Between the precision of Newtonian mechanics (with a small number of interacting agents) and the statistics of multi-agent systems (such as thermodynamics and statistical mechanics) ‘there is a substantial middle ground of systems that are too complex for fundamental analysis, but too simple to be universal. Plenty of room, in short, for all the complexities of life as we know it’ (Tao).


In England, less than 10 percent per year leave school with formal training in basics such as ‘normal distributions’ and conditional probability. Less than one percent are well educated in the basics of how the ‘unreasonable effectiveness of mathematics’ provides the language of nature and a foundation for our scientific civilisation. Only a small subset of that <1% then study trans-disciplinary issues concerning complex systems. This number has approximately zero overlap with powerful decision-makers.

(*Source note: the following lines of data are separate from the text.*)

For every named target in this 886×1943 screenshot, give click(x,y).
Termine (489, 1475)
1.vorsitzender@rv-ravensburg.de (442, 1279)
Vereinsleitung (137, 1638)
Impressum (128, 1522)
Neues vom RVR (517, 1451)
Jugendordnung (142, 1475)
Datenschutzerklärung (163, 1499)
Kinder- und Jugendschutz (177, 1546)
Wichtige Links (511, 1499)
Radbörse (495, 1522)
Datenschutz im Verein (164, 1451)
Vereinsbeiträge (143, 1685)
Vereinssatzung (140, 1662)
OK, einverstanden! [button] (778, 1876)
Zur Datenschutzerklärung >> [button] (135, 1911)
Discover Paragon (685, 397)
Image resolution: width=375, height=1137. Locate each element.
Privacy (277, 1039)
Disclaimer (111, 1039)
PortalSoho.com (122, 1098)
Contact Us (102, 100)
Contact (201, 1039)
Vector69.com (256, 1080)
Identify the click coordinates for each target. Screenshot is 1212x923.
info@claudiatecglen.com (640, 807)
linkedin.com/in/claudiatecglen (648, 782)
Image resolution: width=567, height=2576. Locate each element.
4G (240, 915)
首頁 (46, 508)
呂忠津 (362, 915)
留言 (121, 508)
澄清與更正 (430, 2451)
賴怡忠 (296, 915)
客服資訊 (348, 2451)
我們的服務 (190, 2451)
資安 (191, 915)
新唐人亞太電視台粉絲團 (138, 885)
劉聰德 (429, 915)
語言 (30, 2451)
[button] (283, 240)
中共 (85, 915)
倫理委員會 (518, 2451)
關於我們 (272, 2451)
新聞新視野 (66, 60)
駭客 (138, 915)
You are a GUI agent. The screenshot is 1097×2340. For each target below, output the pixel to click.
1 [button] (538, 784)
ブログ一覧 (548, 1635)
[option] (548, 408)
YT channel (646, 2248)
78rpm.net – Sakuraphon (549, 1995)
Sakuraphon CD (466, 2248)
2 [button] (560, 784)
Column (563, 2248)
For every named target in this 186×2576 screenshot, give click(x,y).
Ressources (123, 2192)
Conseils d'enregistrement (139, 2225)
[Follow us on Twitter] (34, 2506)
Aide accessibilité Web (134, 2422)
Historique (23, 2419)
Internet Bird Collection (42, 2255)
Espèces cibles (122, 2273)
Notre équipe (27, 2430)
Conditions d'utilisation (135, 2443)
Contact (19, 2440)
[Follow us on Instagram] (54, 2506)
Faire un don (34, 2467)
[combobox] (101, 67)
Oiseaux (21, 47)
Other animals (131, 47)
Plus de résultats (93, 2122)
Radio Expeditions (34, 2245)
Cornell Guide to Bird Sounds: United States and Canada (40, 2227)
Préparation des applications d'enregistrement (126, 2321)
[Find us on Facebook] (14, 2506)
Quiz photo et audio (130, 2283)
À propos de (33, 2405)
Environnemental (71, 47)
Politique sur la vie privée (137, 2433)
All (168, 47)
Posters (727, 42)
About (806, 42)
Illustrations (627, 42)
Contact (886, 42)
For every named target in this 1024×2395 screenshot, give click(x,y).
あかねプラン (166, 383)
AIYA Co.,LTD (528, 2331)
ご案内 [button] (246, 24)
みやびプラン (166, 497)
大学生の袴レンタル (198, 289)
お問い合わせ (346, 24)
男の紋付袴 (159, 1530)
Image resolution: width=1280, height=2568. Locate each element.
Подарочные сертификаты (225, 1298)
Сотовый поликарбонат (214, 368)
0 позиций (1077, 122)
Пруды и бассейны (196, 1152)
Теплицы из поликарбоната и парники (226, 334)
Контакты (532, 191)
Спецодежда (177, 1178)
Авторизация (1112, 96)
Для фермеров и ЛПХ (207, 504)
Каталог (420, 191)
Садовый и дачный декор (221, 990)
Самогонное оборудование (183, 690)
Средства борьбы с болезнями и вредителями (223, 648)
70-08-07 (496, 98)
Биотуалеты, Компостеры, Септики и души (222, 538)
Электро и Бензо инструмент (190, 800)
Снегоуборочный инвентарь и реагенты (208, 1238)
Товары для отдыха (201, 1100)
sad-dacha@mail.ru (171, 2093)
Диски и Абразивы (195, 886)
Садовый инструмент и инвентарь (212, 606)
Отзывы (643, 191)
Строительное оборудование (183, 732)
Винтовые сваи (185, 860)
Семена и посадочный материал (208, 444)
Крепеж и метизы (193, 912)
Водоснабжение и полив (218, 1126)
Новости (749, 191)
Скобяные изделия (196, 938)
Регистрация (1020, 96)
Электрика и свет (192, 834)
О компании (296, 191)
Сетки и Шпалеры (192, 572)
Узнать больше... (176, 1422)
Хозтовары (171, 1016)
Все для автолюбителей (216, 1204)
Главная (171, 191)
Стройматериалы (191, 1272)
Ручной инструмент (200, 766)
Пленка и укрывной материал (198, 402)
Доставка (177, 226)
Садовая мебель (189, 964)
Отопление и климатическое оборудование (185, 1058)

Generally, they are badly (or narrowly) educated and trained. Even elite universities offer courses such as PPE that are thought to prepare future political decision-makers but are clearly inadequate and in some ways damaging, giving people like Cameron and Balls false confidence in 1) the value of their acquired bluffing skills and 2) the scientific basis of modern economics’ forecasts. Powerful decision-makers also usually operate in institutions that have vastly more ambitious formal goals than the dysfunctional management could possibly achieve, and which generally select for the worst aspects of chimp politics and against those skills seen in rare successful organisations (e.g the ability to simplify, focus, and admit errors). Most politicians, officials, and advisers operate with fragments of philosophy, little knowledge of maths or science (few MPs can answer even simple probability questions yet most are confident in their judgement), and little experience in well-managed complex organisations. The skills, and approach to problems, of our best mathematicians, scientists, and entrepreneurs are almost totally shut out of vital decisions.

These issues are connected to the failure of political elites to get big decisions right since the 1860s, as I discussed in The Hollow Men. In Part II next week, I will discuss some of the issues about how Whitehall works that cause so many problems and what can be done to improve this situation. In Part II of this blog, I will explore some more of the science of prediction. But I’d prefer you to look at my essay, from which most of this is taken…

*  This happens in social sciences too. E.g. Brouwer’s fixed-point theorem in topology was first applied to ‘equilibrium’ in economics by von Neumann (1930’s), and this approach was copied by Arrow and Debreu in their 1954 paper that laid the foundation for modern ‘general equilibrium theory’ in economics.

** Einstein asked, ‘How is it possible that mathematics, a product of human thought that is independent of experience, fits so excellently the objects of physical reality?’ ‘Is mathematics invented or discovered?’, Tim Gowers (Polkinghorne, 2011). Hilbert, Cantor and Einstein thought it is invented (formalism). Gödel thought it is discovered (Platonism). For a non-specialist summary of many issues concerning maths and prediction, cf. a talk by Fields Medallist Terry Tao. Wigner answered Einstein in a famous paper, ‘The Unreasonable Effectiveness of Mathematics in the Natural Sciences’ (1960).